━━ Record excerpts ━━

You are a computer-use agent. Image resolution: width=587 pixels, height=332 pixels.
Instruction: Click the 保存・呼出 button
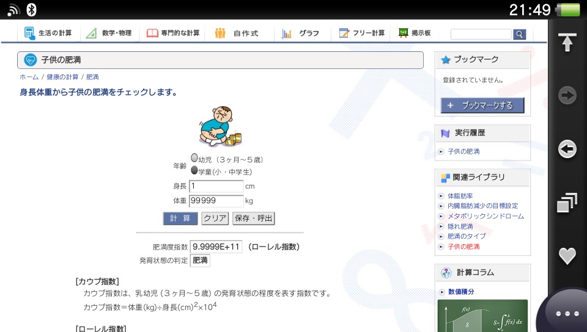point(253,218)
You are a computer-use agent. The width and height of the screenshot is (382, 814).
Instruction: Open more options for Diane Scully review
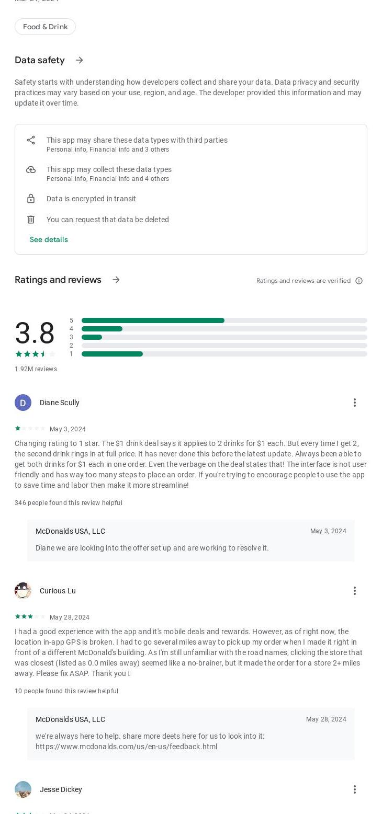coord(355,403)
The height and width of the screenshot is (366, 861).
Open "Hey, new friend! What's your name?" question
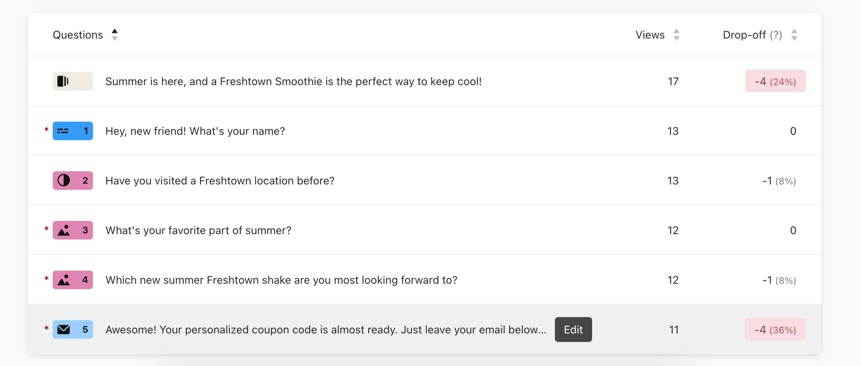pos(424,130)
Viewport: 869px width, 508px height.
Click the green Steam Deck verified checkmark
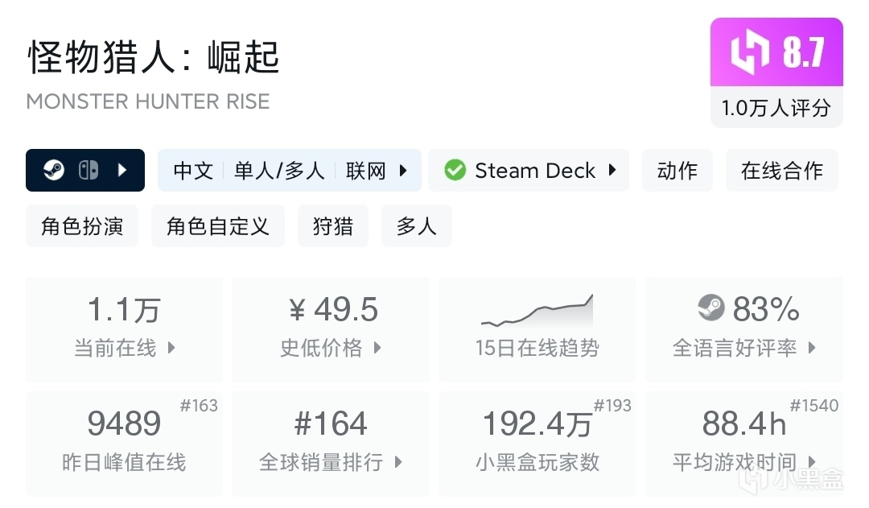click(x=455, y=171)
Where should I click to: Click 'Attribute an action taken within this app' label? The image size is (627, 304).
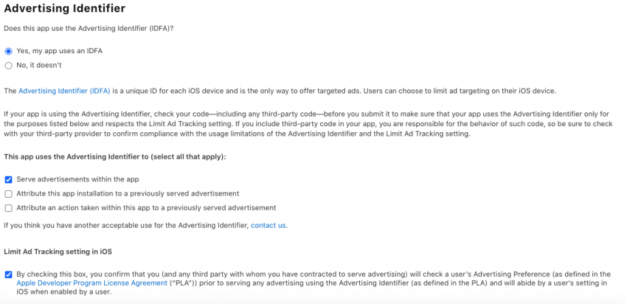pos(146,208)
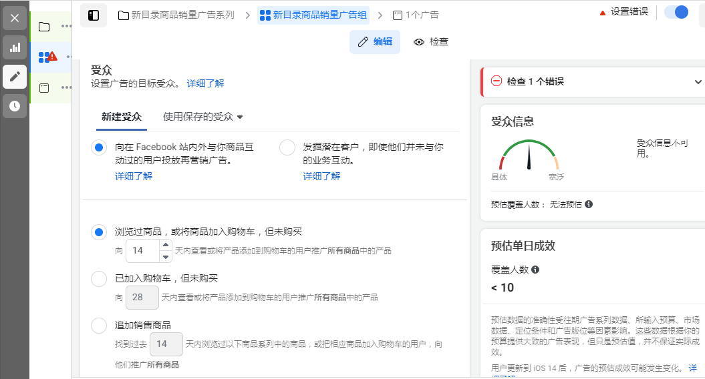The width and height of the screenshot is (705, 379).
Task: Switch to the 新建受众 tab
Action: [121, 116]
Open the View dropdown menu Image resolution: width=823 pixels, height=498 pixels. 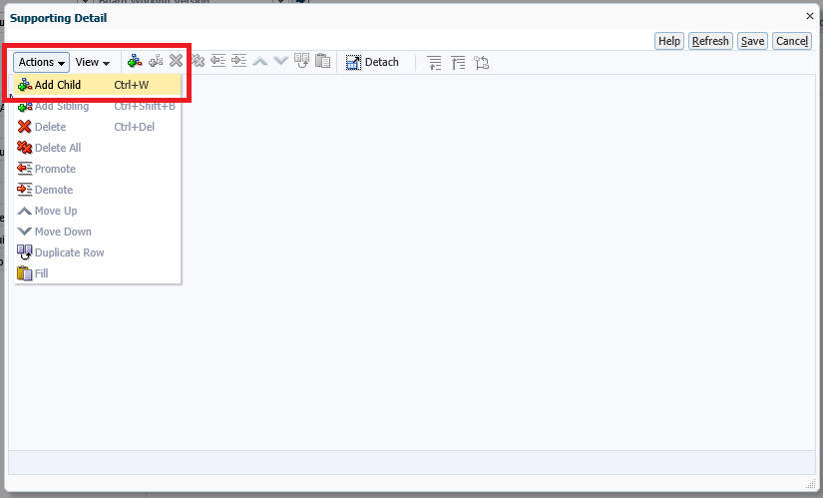pyautogui.click(x=93, y=62)
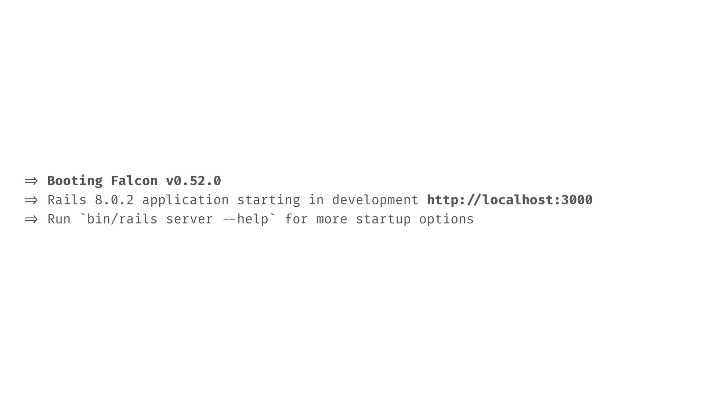Click the word application
The height and width of the screenshot is (397, 705).
185,200
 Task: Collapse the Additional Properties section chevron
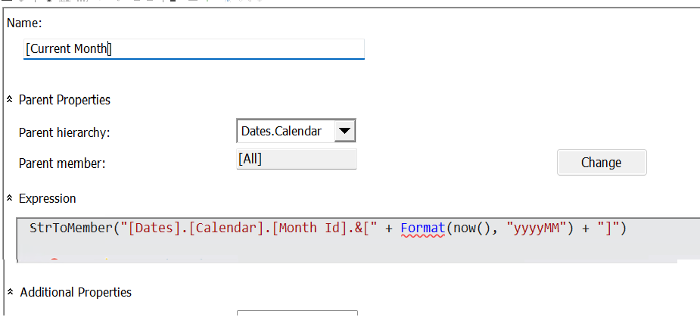[x=9, y=292]
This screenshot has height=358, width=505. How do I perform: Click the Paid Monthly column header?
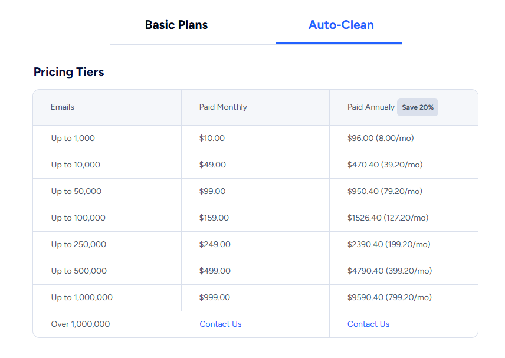[x=223, y=107]
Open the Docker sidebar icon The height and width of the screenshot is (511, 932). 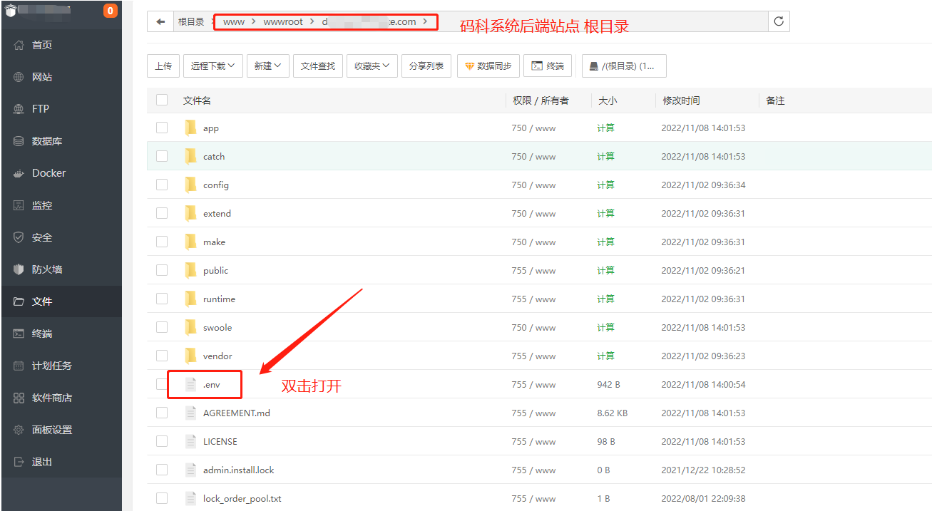click(19, 173)
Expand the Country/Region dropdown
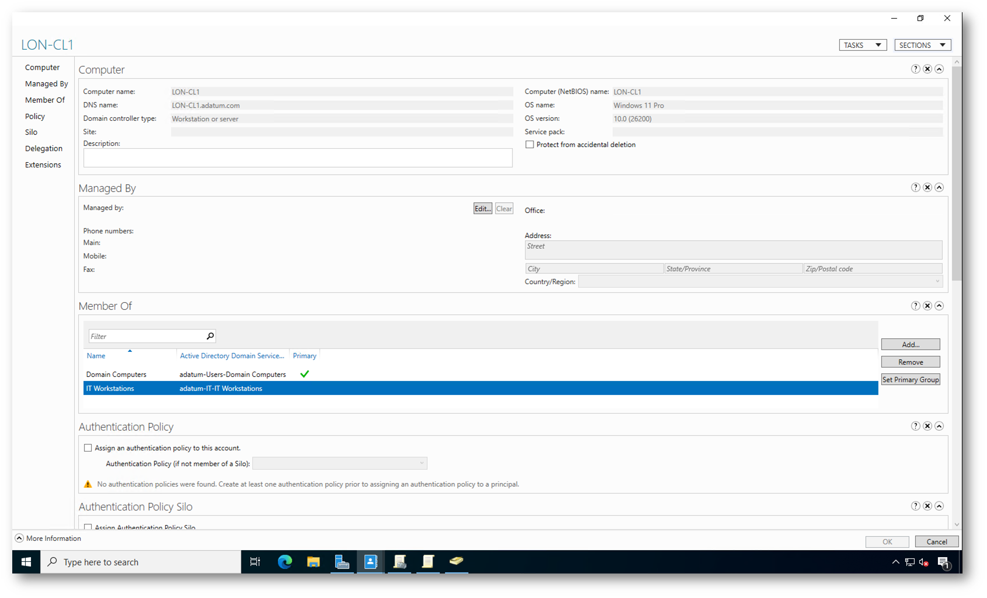The height and width of the screenshot is (598, 987). (x=937, y=282)
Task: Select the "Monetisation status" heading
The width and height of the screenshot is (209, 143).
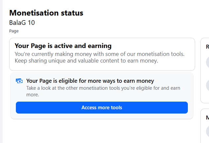Action: 46,13
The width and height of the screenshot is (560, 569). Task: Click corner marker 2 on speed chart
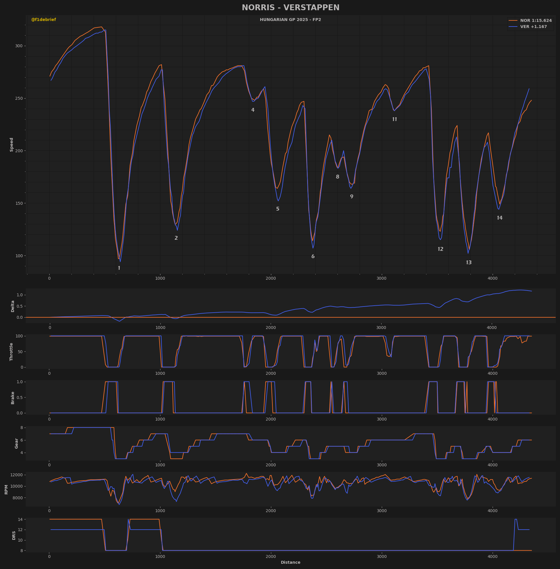[x=176, y=238]
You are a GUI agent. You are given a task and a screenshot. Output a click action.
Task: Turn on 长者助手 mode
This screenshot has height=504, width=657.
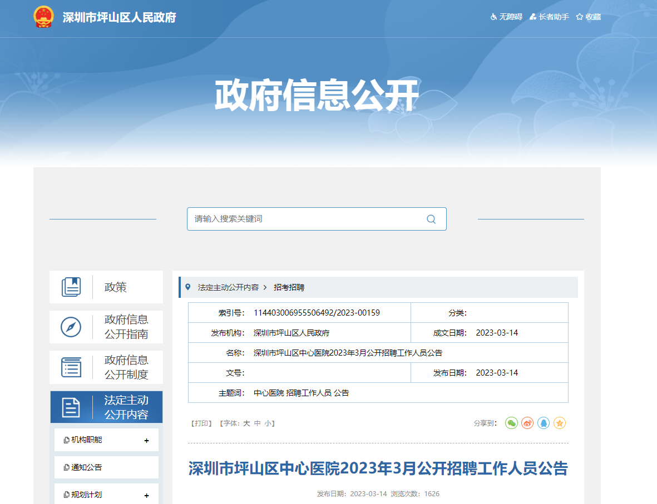coord(549,17)
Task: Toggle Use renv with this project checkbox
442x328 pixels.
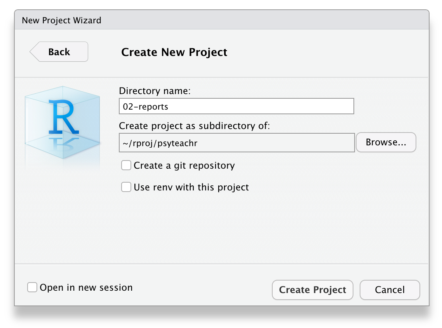Action: (126, 187)
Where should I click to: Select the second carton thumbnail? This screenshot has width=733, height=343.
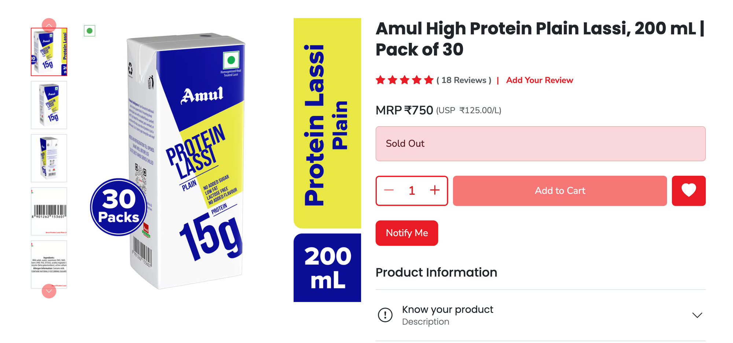pyautogui.click(x=49, y=105)
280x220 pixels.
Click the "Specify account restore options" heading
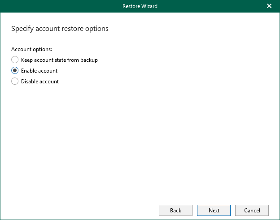tap(60, 29)
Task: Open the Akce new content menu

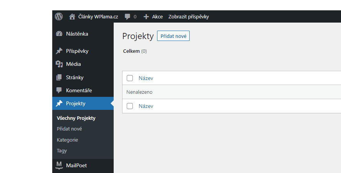Action: click(153, 17)
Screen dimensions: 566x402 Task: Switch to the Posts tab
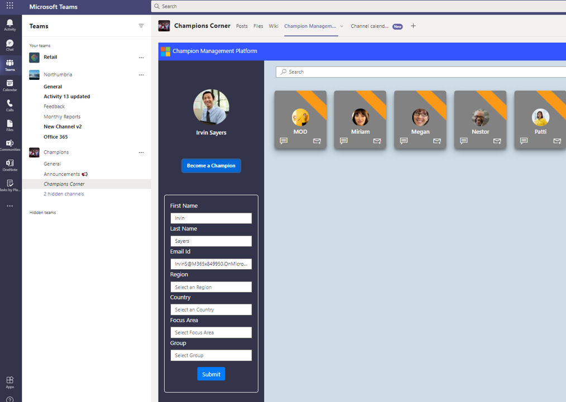point(242,26)
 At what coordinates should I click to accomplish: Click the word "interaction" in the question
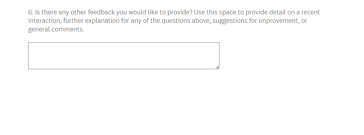(x=45, y=21)
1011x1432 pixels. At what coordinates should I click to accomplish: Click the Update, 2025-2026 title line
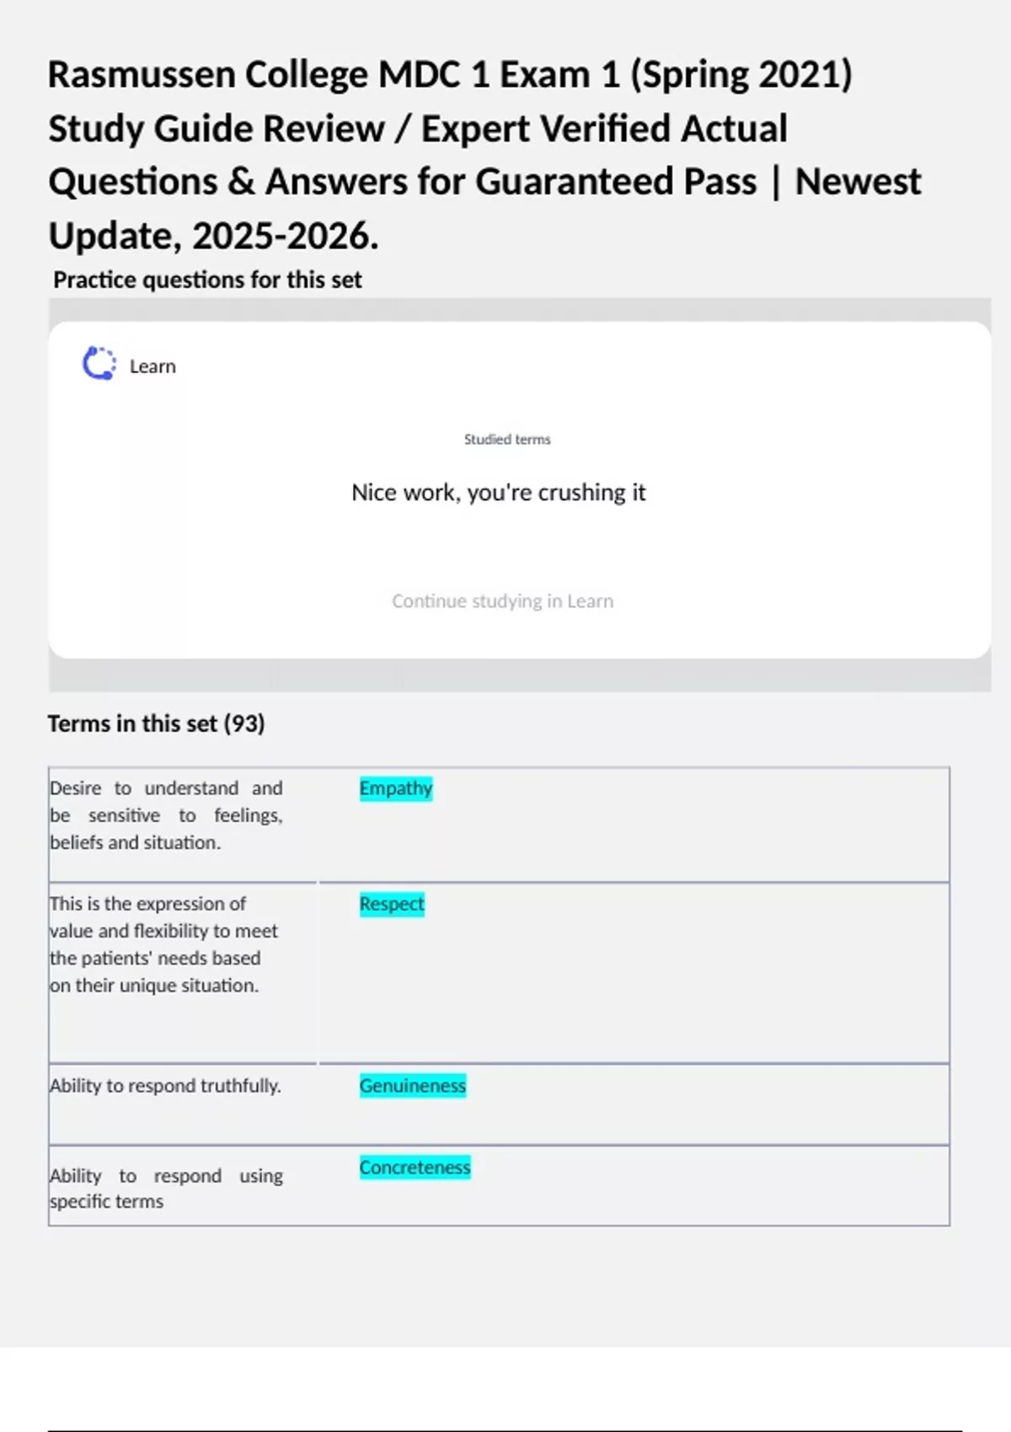(213, 236)
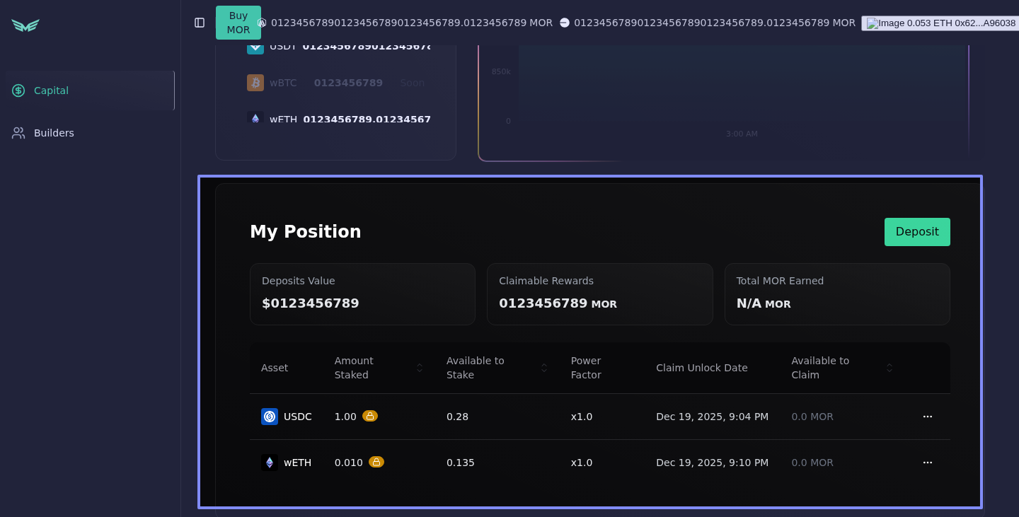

━━━

• Instructions to follow
For the listing above, how many lines contain the word "agent"? Respond with nothing but the number.

• Final answer
3